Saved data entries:
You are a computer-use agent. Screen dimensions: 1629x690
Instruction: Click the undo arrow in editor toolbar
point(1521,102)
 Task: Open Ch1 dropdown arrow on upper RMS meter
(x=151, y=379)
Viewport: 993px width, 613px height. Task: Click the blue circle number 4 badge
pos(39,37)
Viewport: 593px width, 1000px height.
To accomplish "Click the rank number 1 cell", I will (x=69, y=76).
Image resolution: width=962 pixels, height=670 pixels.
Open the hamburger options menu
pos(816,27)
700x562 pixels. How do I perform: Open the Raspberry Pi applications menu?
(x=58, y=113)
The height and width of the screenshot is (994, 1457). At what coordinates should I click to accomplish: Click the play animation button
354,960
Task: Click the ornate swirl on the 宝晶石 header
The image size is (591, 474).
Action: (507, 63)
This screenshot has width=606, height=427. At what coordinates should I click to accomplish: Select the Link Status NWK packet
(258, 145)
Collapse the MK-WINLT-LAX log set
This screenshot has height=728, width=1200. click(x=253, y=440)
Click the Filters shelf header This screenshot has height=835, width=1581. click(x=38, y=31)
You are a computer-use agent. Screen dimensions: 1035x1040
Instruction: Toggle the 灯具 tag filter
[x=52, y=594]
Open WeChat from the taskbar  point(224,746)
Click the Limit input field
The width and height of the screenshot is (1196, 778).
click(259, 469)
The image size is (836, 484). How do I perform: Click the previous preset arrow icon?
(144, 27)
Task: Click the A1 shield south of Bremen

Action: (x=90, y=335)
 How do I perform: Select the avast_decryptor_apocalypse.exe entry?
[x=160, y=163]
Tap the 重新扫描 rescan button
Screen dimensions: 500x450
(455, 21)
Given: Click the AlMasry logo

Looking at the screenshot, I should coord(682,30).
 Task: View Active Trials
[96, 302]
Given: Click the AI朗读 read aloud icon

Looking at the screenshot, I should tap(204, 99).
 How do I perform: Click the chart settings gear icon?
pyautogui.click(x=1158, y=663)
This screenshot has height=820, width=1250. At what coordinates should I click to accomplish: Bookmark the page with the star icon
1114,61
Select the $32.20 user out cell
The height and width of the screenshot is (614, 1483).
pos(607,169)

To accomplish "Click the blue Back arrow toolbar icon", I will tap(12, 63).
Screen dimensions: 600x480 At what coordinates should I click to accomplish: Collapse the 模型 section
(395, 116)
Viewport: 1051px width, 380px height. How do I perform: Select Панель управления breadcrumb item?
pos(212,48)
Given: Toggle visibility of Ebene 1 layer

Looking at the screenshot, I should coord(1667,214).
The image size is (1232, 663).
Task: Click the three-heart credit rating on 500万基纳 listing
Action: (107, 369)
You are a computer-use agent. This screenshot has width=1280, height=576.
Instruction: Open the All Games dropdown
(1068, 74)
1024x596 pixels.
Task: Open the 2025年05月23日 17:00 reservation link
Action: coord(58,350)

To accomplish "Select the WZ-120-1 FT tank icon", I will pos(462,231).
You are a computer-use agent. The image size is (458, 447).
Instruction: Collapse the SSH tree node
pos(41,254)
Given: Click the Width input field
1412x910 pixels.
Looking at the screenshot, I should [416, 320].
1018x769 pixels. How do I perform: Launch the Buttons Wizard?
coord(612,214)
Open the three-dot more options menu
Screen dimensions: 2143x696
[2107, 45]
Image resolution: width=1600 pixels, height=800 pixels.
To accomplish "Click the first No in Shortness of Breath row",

INSTRUCTIONS FOR THE TASK =
This exercise requires the lines of the entries containing the string "input".

ANSWER SPACE =
Click the Limit input field
Given: Click the Width input field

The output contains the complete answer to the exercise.